EXERCISE
Below are records; count how many of their lines contain the word "Viewport" and give the number alone.
══════════
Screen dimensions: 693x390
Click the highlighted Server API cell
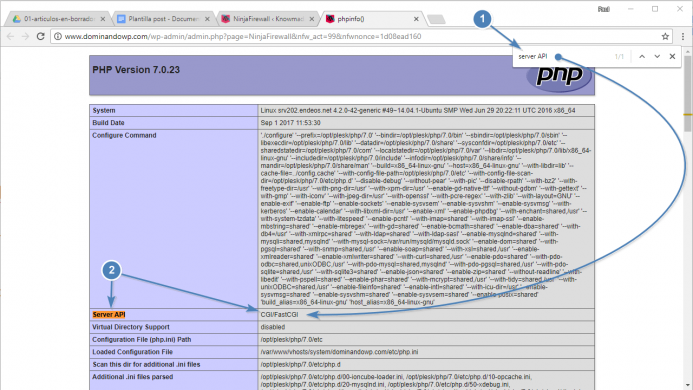click(x=109, y=314)
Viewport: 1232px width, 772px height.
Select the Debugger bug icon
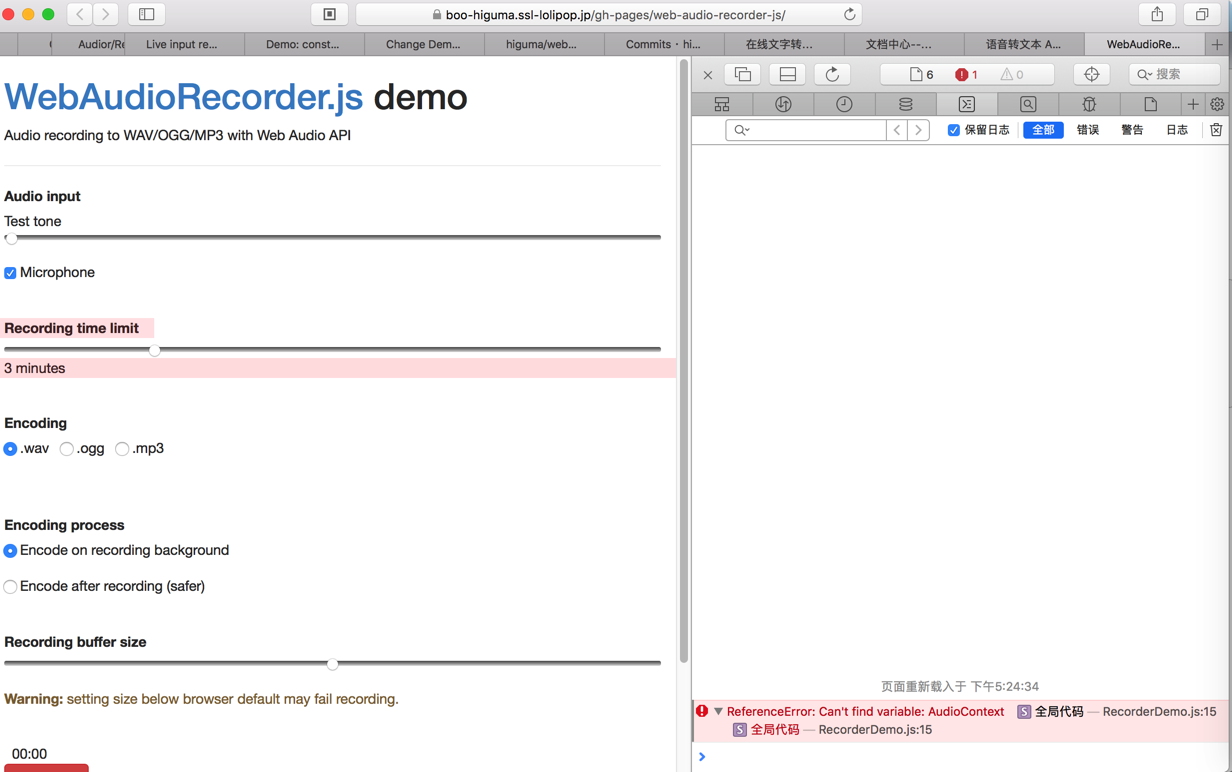coord(1089,103)
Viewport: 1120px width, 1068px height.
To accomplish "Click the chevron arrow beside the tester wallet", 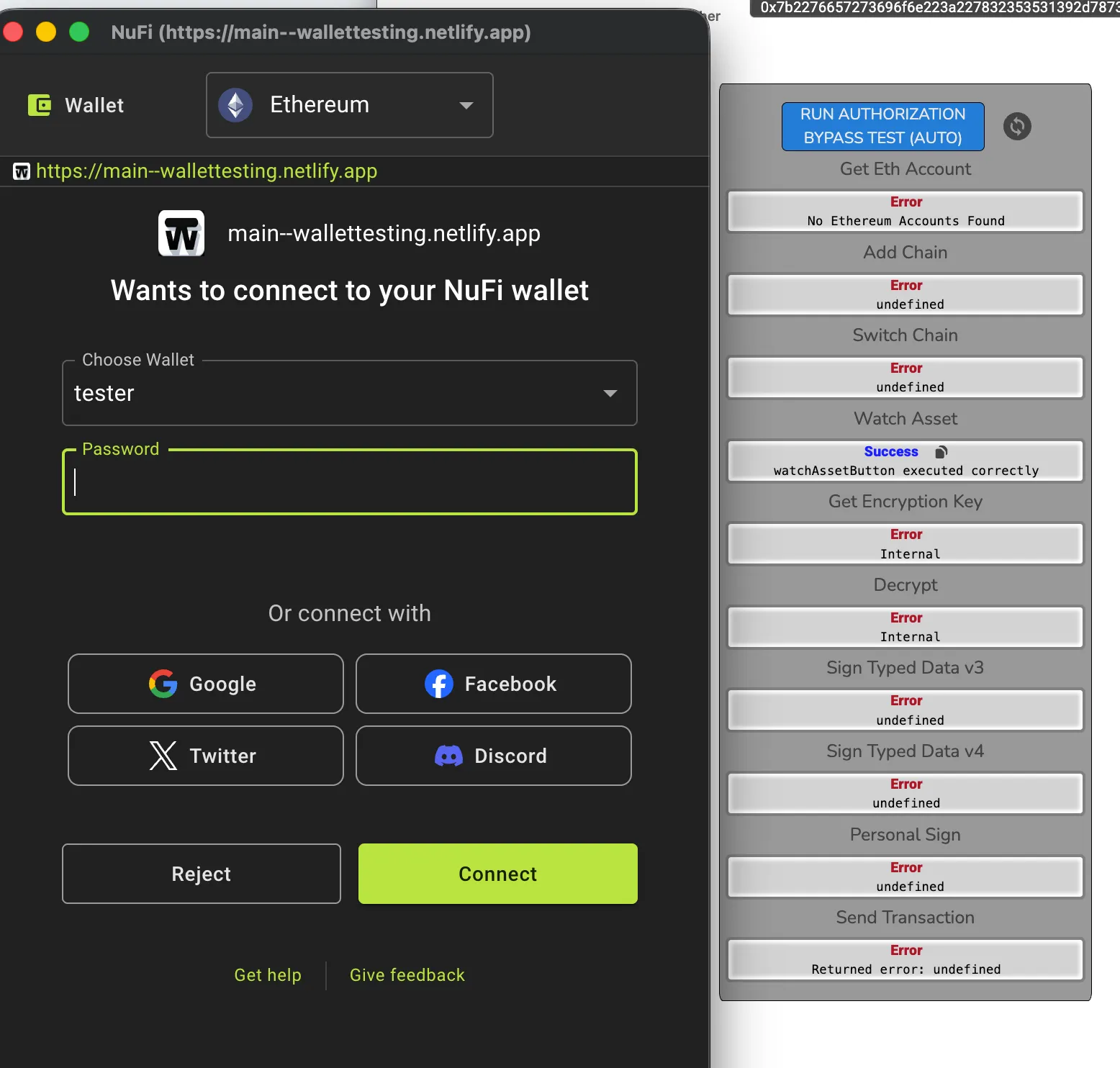I will point(610,393).
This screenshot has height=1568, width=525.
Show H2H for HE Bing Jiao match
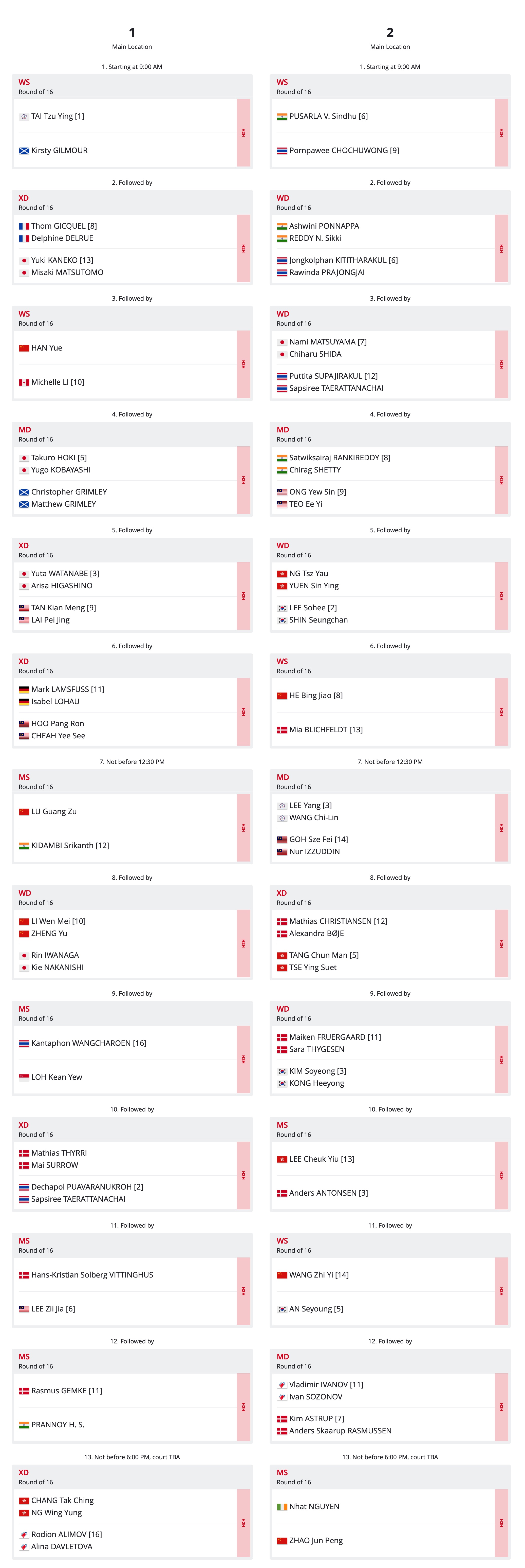point(501,712)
══════════
ANSWER BELOW
2